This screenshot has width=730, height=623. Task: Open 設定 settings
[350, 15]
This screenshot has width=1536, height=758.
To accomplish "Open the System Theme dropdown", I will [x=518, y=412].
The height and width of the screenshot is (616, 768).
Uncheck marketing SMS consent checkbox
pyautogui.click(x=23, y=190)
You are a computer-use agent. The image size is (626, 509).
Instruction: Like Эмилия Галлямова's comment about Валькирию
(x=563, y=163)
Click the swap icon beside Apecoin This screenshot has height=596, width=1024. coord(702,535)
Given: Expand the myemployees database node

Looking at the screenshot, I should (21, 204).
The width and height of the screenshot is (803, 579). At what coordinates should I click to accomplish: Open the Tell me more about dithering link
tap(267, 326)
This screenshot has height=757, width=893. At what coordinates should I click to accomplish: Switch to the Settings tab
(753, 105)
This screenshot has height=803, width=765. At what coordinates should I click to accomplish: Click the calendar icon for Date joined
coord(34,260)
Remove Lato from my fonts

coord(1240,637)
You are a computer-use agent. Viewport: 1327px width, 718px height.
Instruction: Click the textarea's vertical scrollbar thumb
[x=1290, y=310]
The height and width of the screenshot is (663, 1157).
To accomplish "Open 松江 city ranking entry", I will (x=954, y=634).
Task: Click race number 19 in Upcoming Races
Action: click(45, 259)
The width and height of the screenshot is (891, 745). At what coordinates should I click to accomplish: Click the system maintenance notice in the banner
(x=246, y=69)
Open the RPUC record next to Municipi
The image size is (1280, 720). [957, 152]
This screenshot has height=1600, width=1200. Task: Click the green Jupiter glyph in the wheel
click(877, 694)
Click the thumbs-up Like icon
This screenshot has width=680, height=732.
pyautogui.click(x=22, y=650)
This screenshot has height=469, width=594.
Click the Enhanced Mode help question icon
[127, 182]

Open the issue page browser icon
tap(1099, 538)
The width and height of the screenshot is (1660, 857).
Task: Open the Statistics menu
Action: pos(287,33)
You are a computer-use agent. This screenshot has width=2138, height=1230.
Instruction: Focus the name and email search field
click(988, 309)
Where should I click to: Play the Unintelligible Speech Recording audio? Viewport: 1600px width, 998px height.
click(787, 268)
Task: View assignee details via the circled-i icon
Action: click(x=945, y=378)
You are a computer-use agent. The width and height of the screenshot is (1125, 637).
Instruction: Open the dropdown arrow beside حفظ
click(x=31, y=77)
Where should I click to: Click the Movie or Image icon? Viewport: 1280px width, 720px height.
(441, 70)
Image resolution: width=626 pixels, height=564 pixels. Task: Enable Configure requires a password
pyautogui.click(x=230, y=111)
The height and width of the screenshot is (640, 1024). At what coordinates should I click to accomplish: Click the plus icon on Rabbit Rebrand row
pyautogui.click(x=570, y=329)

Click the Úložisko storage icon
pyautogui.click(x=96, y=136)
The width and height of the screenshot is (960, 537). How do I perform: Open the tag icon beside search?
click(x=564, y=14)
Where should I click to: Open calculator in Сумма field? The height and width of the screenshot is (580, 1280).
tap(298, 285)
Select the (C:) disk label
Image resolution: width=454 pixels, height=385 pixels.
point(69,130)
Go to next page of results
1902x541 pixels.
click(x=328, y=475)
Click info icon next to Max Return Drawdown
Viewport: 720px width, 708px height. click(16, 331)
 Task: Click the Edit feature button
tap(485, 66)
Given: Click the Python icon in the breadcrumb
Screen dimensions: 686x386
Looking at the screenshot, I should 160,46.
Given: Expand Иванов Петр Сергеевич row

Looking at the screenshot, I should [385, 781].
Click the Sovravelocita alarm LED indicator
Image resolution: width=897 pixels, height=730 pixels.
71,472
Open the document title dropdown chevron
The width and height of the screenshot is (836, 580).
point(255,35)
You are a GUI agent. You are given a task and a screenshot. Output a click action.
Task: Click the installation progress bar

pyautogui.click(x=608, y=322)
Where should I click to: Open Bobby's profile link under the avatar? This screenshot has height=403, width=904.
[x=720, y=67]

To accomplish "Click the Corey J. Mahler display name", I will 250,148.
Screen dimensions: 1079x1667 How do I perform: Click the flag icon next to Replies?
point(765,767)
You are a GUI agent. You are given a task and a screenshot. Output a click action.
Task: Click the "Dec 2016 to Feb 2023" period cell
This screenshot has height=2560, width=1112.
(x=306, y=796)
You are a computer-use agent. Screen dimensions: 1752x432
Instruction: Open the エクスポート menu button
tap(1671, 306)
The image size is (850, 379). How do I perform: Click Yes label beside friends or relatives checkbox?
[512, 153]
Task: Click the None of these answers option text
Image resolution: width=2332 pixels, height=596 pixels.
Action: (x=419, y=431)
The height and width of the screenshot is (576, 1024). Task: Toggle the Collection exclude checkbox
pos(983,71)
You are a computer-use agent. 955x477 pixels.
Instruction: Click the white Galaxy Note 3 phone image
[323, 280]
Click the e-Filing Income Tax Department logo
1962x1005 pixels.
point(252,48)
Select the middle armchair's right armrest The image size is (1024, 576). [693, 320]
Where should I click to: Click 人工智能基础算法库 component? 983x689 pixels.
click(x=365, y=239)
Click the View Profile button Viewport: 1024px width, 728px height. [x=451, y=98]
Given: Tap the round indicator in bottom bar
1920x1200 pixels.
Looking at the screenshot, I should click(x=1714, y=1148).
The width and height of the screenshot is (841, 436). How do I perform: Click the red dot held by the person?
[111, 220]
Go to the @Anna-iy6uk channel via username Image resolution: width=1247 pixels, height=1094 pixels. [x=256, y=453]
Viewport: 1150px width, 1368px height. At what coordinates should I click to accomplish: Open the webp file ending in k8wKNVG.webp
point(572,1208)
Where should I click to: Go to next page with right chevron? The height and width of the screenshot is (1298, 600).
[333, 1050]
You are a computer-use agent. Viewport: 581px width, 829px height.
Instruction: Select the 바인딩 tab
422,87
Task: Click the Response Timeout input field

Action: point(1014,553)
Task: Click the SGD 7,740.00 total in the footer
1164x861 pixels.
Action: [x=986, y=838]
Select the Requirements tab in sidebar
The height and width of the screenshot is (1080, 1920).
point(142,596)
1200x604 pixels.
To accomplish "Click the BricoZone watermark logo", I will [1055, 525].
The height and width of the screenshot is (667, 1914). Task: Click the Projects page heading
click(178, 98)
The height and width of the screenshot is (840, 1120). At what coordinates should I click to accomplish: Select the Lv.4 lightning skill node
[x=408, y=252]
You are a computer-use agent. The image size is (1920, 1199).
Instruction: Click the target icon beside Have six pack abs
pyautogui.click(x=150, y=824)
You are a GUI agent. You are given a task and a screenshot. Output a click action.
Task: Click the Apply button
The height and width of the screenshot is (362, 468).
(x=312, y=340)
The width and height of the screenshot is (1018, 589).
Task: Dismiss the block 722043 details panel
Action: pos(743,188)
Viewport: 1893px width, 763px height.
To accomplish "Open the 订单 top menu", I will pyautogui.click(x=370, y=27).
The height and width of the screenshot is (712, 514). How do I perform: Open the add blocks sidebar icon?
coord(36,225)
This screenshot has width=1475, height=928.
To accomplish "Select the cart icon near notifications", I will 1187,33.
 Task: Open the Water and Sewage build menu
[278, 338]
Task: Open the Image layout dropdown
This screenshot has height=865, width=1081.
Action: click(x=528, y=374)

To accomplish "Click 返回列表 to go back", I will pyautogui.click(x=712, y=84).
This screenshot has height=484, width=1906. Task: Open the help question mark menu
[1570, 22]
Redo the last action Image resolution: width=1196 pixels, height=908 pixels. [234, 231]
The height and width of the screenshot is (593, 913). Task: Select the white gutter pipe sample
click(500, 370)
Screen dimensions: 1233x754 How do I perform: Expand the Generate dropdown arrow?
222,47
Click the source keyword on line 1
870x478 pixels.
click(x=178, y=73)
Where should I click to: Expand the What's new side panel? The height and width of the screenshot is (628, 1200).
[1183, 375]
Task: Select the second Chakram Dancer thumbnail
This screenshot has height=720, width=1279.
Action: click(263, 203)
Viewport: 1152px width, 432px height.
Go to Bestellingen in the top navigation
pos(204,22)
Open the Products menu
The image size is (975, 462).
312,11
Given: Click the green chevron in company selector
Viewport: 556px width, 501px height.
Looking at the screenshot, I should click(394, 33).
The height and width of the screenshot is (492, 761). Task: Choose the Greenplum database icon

---

Exercise aim:
Please extract exactly, and only, the lines from the line containing "This screenshot has height=720, width=1279." through the last line of the records.

Answer box:
This screenshot has height=720, width=1279.
Action: click(263, 203)
Viewport: 1152px width, 432px height.
Go to Bestellingen in the top navigation
pos(204,22)
Open the Products menu
The image size is (975, 462).
312,11
Given: Click the green chevron in company selector
Viewport: 556px width, 501px height.
Looking at the screenshot, I should click(394, 33).
The height and width of the screenshot is (492, 761). Task: Choose the Greenplum database icon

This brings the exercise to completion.